Suitable extraction methods have been developed for many hard-rock deposits, but scientists are currently developing new extraction methods for clay minerals and other potential sources of lithium. Advances in processing techniques for hard rock sources have now made it possible to process other lithium-enriched minerals in hard rock such as zinnwaldite and other micas. The science of suitable extraction methods is still at an early stage but will be driven by the urgent need to commercialise different sources for lithium, especially in Europe.
Lithium-enriched brines form in a variety of geological settings and are largely derived from the contact between fluids and lithium enriched rocks. Lithium is a highly soluble ion and hence tends to leach out of rock into saline water very easily.
“Salar” Brine Deposits
Brines from closed sedimentary basins, such as ‘salar’ brines in South America, contain 58% of the world’s known lithium resources and for many years lithium has been extracted from such brines high in the Chilean Andes. This method requires the salt-rich waters to be pumped to the surface and then in to a series of evaporation ponds where solar evaporation concentrates the lithium brine over a period of around 18 months. Once the brine has become concentrated enough, the solution is pumped in to a recovery plant to first remove unwanted elements such as magnesium and boron, before sodium carbonate is added to precipitate out the lithium carbonate product.

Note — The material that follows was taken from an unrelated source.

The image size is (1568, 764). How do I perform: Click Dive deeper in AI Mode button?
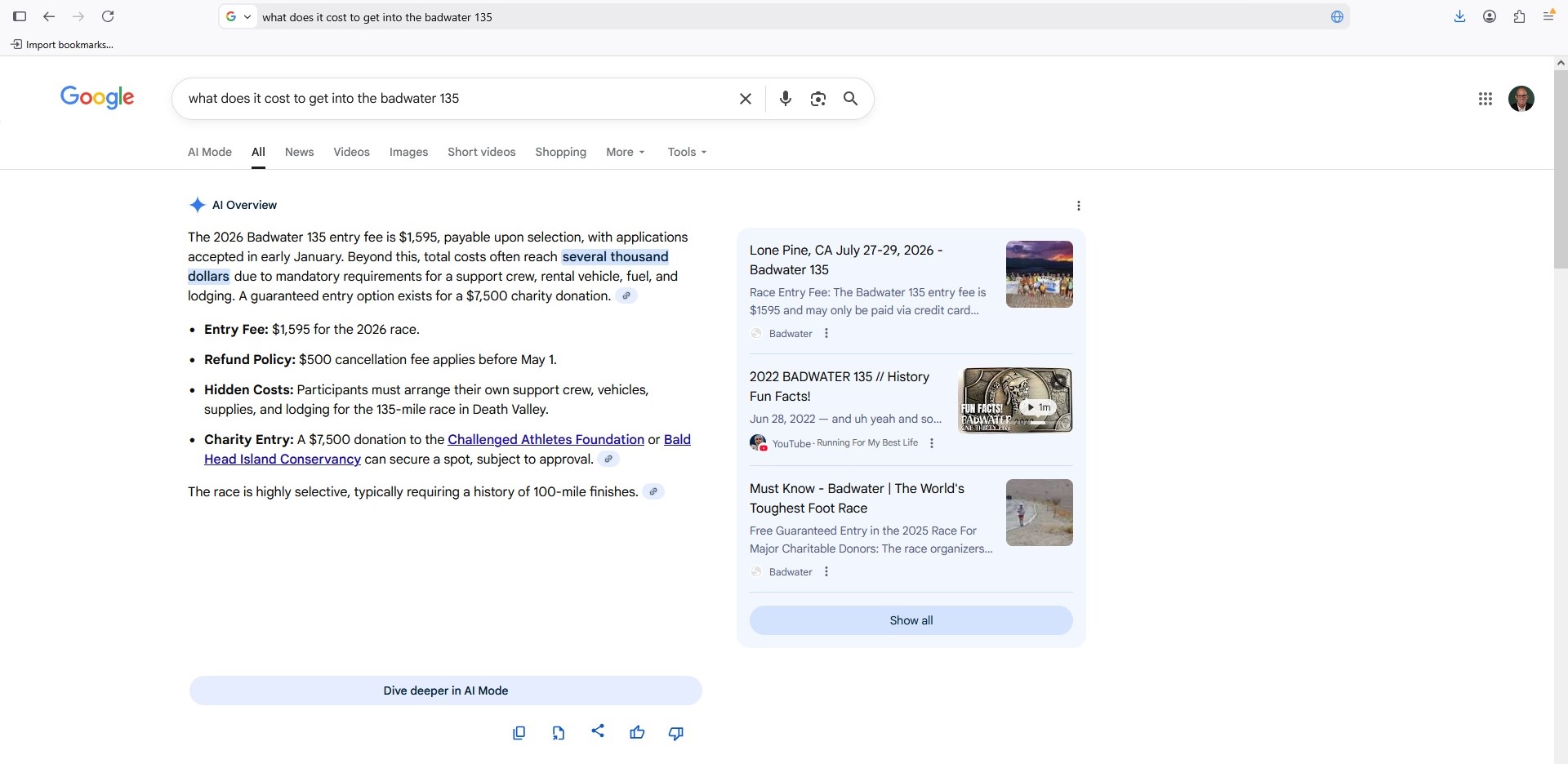(x=445, y=691)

Whilst this is currently an important source of lithium the extraction process relies on solar evaporation, given that the area is extremely arid and remote. Solar evaporation techniques are highly inefficient, generate significant volumes of waste and use large amounts of scarce, highly valuable water.
Figure 4. Solar evaporation brine processing (Lithium Americas)
Geothermal fluids are saline waters that circulate through hot crustal rocks and dissolve elements such as lithium from the rocks into solution. Such fluids were first identified in Cornwall in 1864 when miners looking for tin and copper hit large geological structures containing hot saline water. Given that this was deemed a scientific curiosity these fluids were analysed and found to contain high levels of lithium. Such occurrences were continually monitored and recorded until mining ended in Cornwall in 1998 and the mines where these hot springs had been accessed were flooded.
The presence of lithium enriched geothermal fluids in Cornwall relates to the fact that significant areas of the county are underlain by a very large body of lithium-rich granite. This granite remains hot at depth and has reacted with water circulating in the crust to produce lithium-enriched geothermal fluids which circulate to great depths below ground. Cornish Lithium believes that access to these fluids can be gained via extraction boreholes and that lithium can be extracted at surface in a small processing plant using advanced technologies such as ion-exchange membranes or reverse osmosis. A number of similar proprietary processes have been developed by companies such as Posco, Rincon (formerly Enirgi Group), Veolia, Tenova, PurLucid and Eramet. A typical flowsheet may be as seen in the following figure:
Figure 5. Typical processing flow sheet for direct extraction of lithium from brines (Cornish Lithium)
Cornish Lithium are still at an early stage of exploration, so the exact process that will be used has not yet been decided. The company intends to investigate several options and to select the optimal process flowsheet. Direct extraction of lithium from fluids allows products such as high-purity lithium carbonate or lithium hydroxide to be produced, which may then be used directly in battery production. Cornish Lithium has collected a large number of historic assays of these saline fluids and is encouraged by the chemical composition of those encountered.